Громскій придвинулся къ кресламъ графа, и послѣдній началъ разсказъ свой почти въ слѣдующихъ словахъ:.
"Генералъ адъютантъ Всеславскій имѣлъ одну дочь. Эту дочь звали - Лидіей. Говорятъ, малютка была такъ нѣжна и очаровательна, какъ мысль ангела. Ея голубые глазки, ея бѣлокурая головка, разсыпавшаяся локонами, ея поразительная бѣлизна и легкій розовый оттѣнокъ на щечкахъ - все давало ей право, безъ всякаго ходатайства, быть включенною въ число прелестныхъ малютокъ. Она была неоцѣнимый брилліантъ. Мать ея, женщина съ необыкновеннымъ умомъ и съ утонченнымъ образованіемъ, любила ее до изступленія. Генералъ не могъ на нее наглядѣться… Наступилъ 1812 годъ. Наполеонъ шелъ на Россію. Россія приготовляла гостю кровавое пиршество. Незабвенный Барклай очищалъ ему дорогу и заводилъ его въ самое сердце Россіи. Москва пустѣла, чтобы дать полный раздолъ несмѣтнымъ полчищамъ исполина. Генералу назначенъ былъ важный постъ въ арміи. Онъ простился съ женою, прижалъ къ сердцу 4-хлѣтнюю Лидію и сѣлъ на коня… Лидія съ каждымъ днемъ становилась милѣе, съ каждымъ днемъ проявляла удивительныя способности, необыкновенную смѣтливость для своихъ лѣтъ… Генералъ, возвратившійся изъ похода, съ грудью, увѣшанною орденами, ушпиленною звѣздами, съ одной ногой и съ двумя костылями, былъ въ восхищеніи отъ своей дочери… Время шло. Событіе за событіемъ совершалось. Уже русскіе успѣли прогуляться въ Парижъ и съ запасомъ французскихъ фразъ воротиться домой. Въ исходѣ 1819 года генералъ скончался. День 5-го мая 1821 года палъ въ океанъ вѣчности - и Бурбоны вздохнули свободно на тронѣ…

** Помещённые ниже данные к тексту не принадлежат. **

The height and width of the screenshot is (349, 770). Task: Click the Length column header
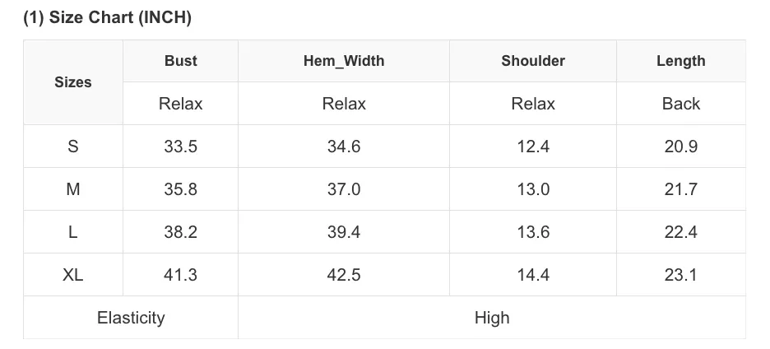pos(680,61)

"Въ исходѣ этого мѣсяца Всеславская уѣхала въ чужіе края, вмѣстѣ съ 14-лѣтнею своею дочерью, которая уже рѣшительно поражала остротою ума, красотою и ловкостью.

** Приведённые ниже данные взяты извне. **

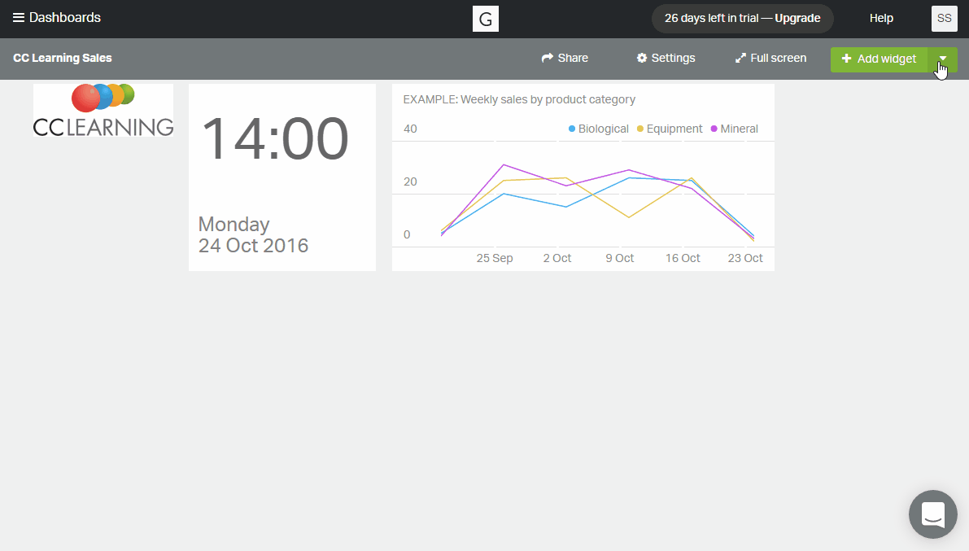
Task: Click Upgrade in the trial notice
Action: [x=797, y=19]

"Четыре года провели онѣ въ Парижѣ: три года Лидія никуда не выѣзжала, эти три года были посвящены ея образованію; на четвертый яркая русская звѣзда блеснула на горизонтѣ парижскихъ обществъ, ослѣпляя взоры самыхъ взыскательныхъ парижанъ. Ея нравственное образованіе было кончено, начиналось образованіе свѣтское. Въ 1825 году онѣ возвратились въ Петербургъ.

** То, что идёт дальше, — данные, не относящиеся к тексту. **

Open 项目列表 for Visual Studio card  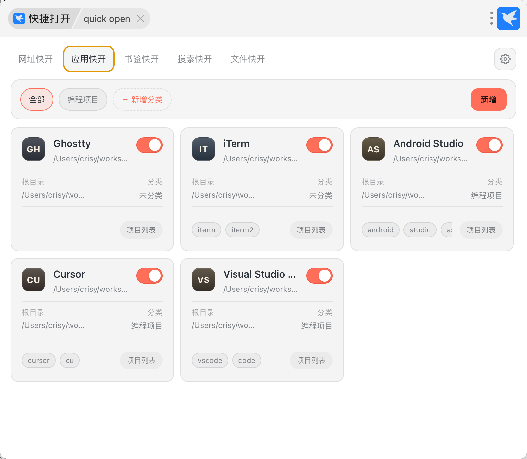(311, 360)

"Въ началѣ зимы 1826-го года гостиныя петербургскія ознаменовались новымъ явленіемъ… Въ этихъ гостиныхъ показалась очаровательная, несравнимая дѣвушка. Эта дѣвушка была Лидія… Ея блестящее образованіе, ея покоряющая красота пеожиданно изумили всѣхъ. Дворъ обратилъ на нея свое благосклонное вниманіе - и на слѣдующуіо зиму она была пожалована во фрейлины. - Въ ту же зиму она лишилась матсри. Въ 1828-мъ году она должна была выйти замужъ за полковника князя Гранатскаго, который присоединилъ къ ея огромному состоянію свои милліоны. Этотъ бракъ не могъ бытъ выборомъ ея сердца: князь ничего не имѣетъ, кромѣ своего имени и золота. Вотъ уже годъ, какъ онъ посланъ съ какими-то порученіями на Кавказъ. Время его возврата не опредѣлено. Княгиня покуда дышитъ свободою…"
При этомъ словѣ и Громскій, все время слушавшій разсказъ графа съ напряженнымъ вниманіемъ, вздохнулъ легче и свободнѣе.
"Молодая княгиня, - продолжалъ графъ, - два года сряду постоянная владычица обществъ самаго высшаго тона, неизмѣнимая законодательница модъ. Она окружена неотразимой толпою обожателей: ея взглядъ - жизнь, ея желаніе - законъ, ея вниманіе - рай.